As a long-time Elixir Developer who has gladly used it to bootstrap many applications and companies, I have to say I think this article is actively harmful to the community.

It's an extremely thinly veiled sales pitch for their "Petal Pro" paid boilerplate.

At the same time, it does nothing to address the tradeoffs of certain features like Live View. Which for the record is a poor fit if your app suffers from client-side latency or requires any kind of offline-enabled features.

5 comments

I can't speak for Tyler (the author) but as someone who's worked with him and managed him for over 2 years, I'd say take Tyler at his word versus assigning malice to his writing.

He's a powerhouse of a developer, loves, LOVES the ecosystem and has always wanted to give back as much as he could. He's submitted patches to the core, he did so much for our Elixir CI and felt bad not giving it back via open-sourcing it and then blogging on our platform.

Tyler was instrumental in many of our technical decisions at our company, and I can confidently say nothing he made us buy was unnecessary, and he often worked very hard to save us the smallest bit of money.

Just my 2 cents!

Author here! I've not been compensated by the Petal Pro devs at all. I've interacted with them exactly twice—once in support and once to submit the world's tiniest PR. I'm just a happy customer.

(If that's not enough, you can dig in to the Petal Components repo and see I'm not a contributor.)

Ah shoot, well then I'm sorry, that is unfair criticism on my part.

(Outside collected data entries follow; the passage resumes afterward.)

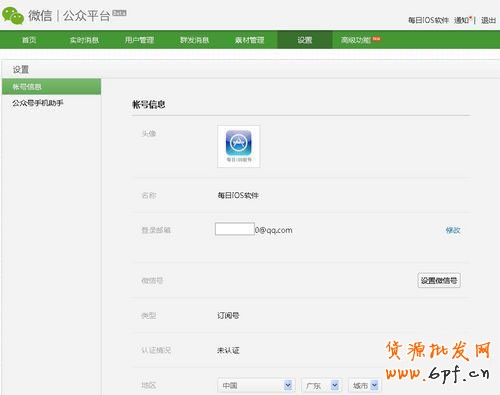Open the 首页 tab
Image resolution: width=500 pixels, height=395 pixels.
29,40
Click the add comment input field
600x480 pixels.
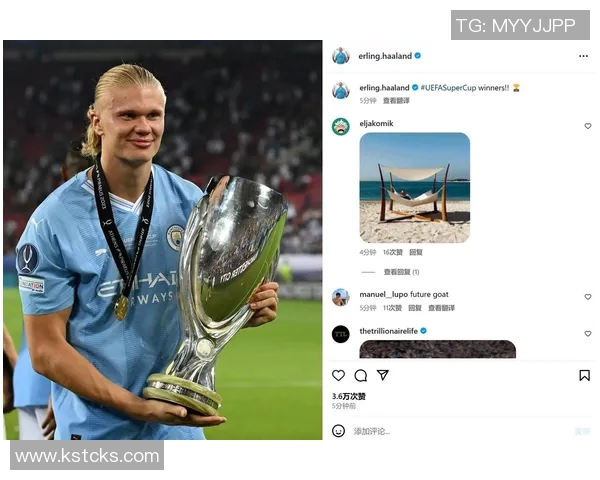(459, 431)
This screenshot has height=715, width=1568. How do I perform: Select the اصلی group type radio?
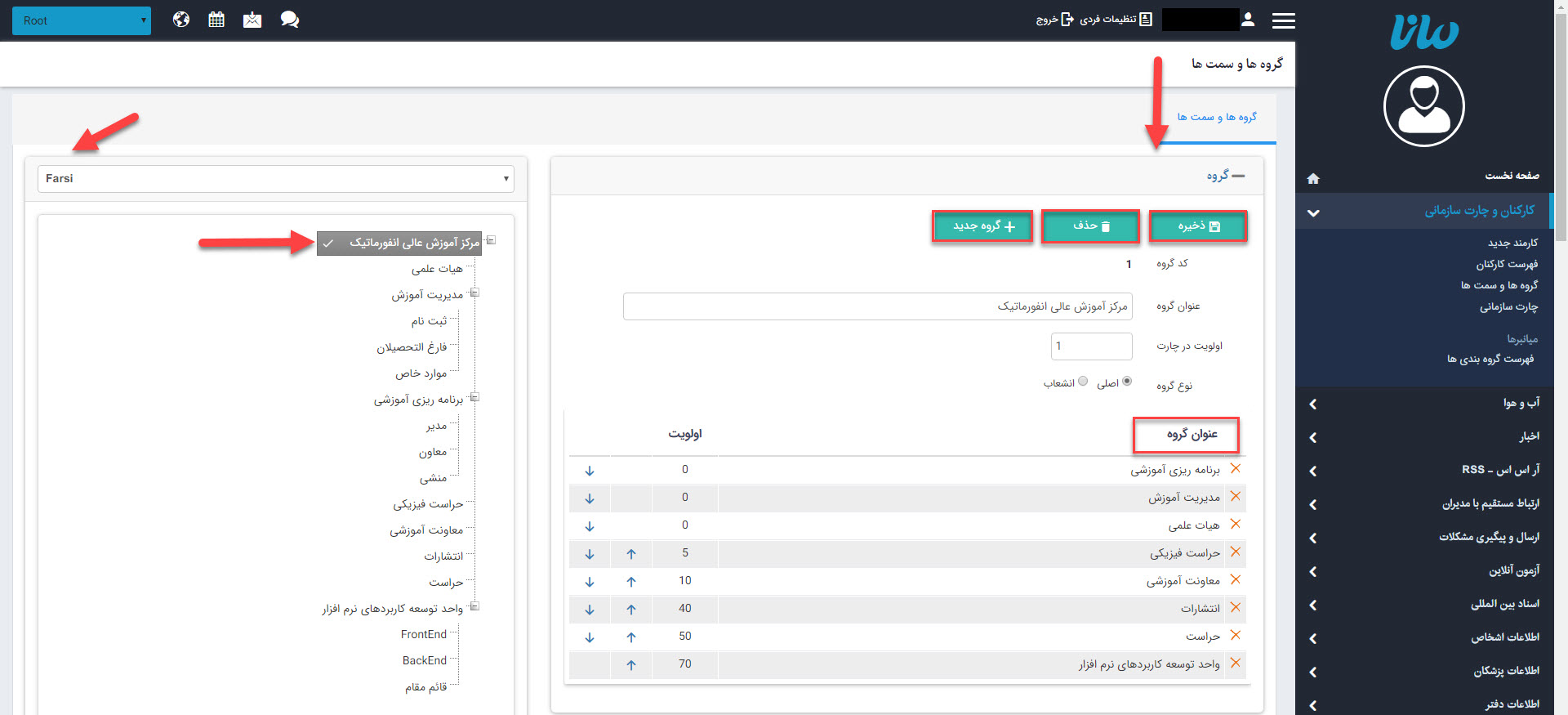coord(1127,382)
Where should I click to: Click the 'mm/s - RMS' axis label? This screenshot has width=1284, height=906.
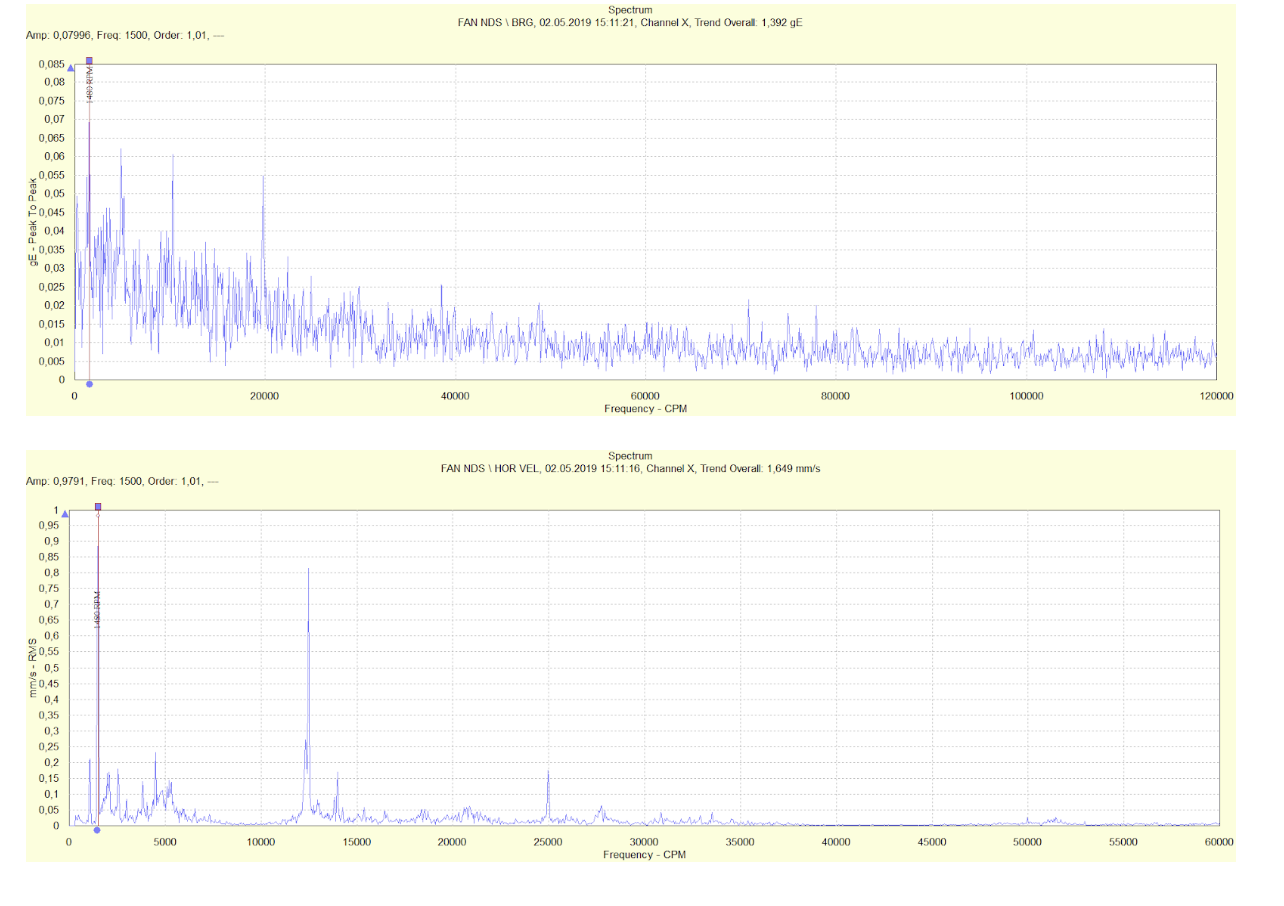[33, 667]
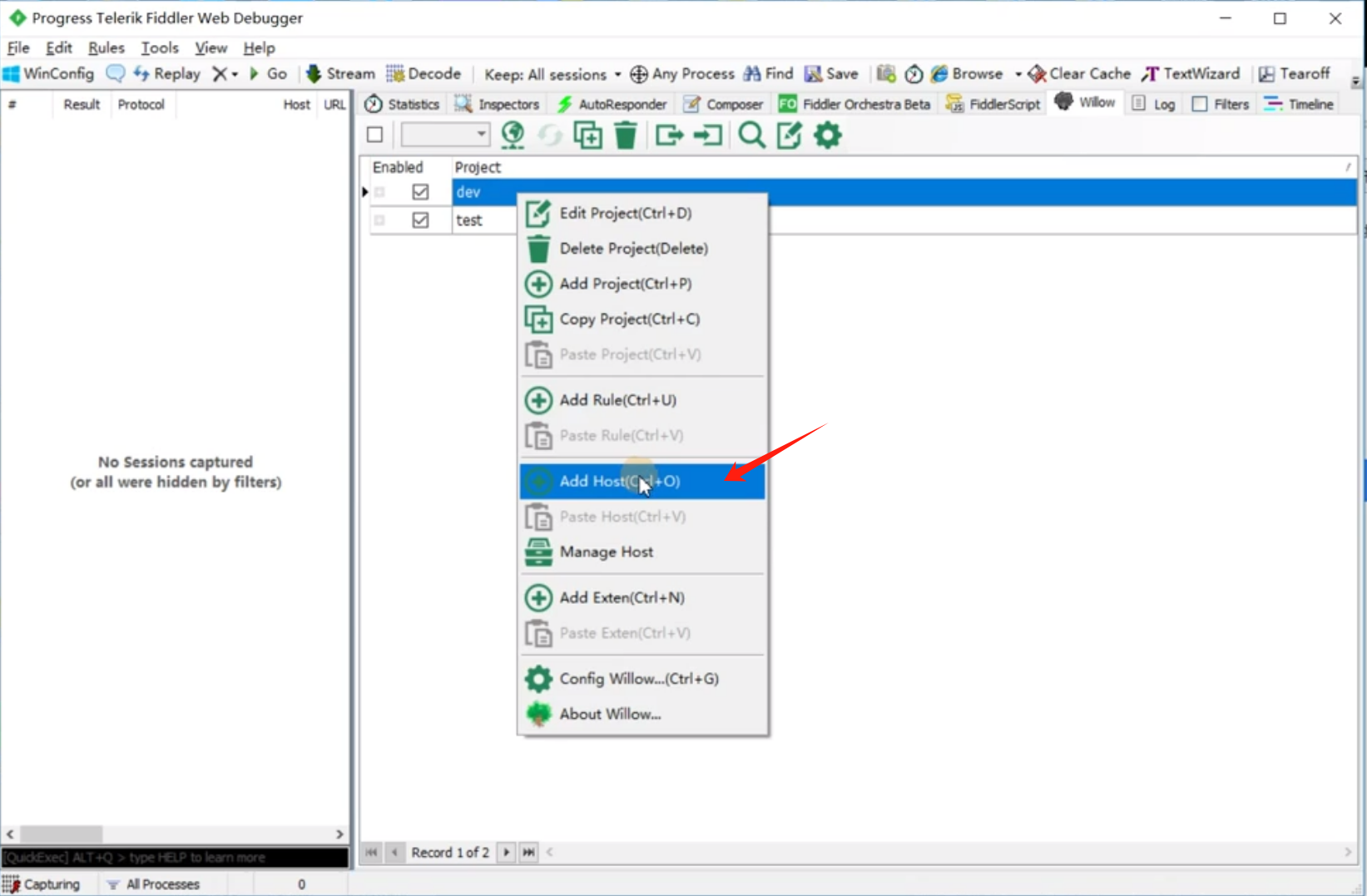Click the Clear Cache button
This screenshot has height=896, width=1367.
click(1079, 74)
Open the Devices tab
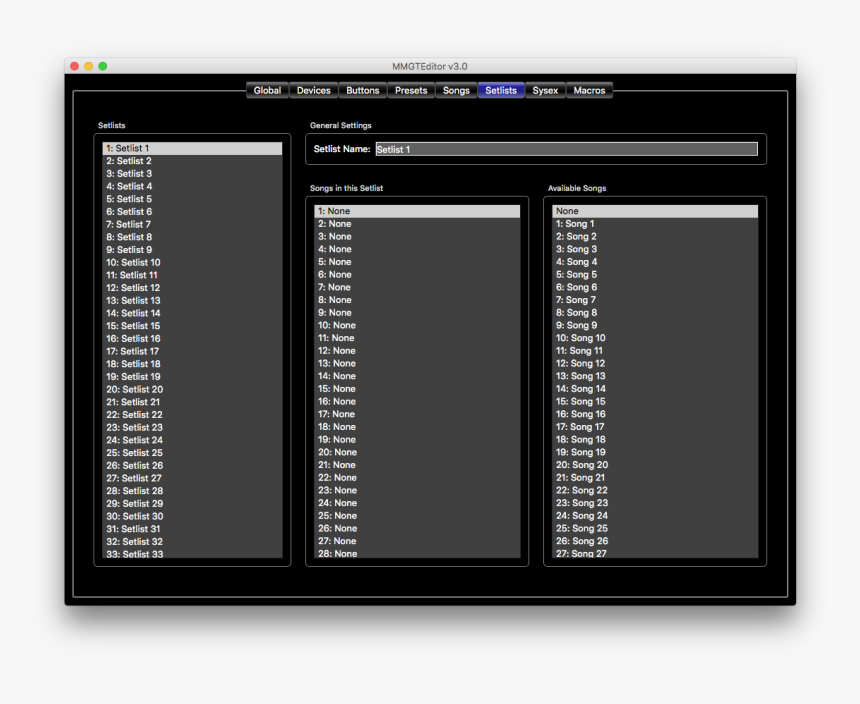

The pitch was just so direct, coupled with the perfect topic of "Want to build a SaaS? Use Elixir" I would have assumed you owned the paid boilerplate you discussed.

I unfortunately can't edit the post but I upvoted this in the hopes that people see it.

No sweat, I get it! :D
Endorse 100%.

The lack of discussion about LiveView tradeoffs is one of the few things I actively dislike about the Elixir community: and I love elixir and reach for it for almost everything.

The author does not own Petal Pro nor is he affiliated with it in any way.
> requires any kind of offline-enabled features

Considering it requires a server this is kind of a given right?

I am not your parent poster but I would interpret their comment as:

If you need offline mode you are better off disabling / removing the LiveView machinery in your Phoenix project.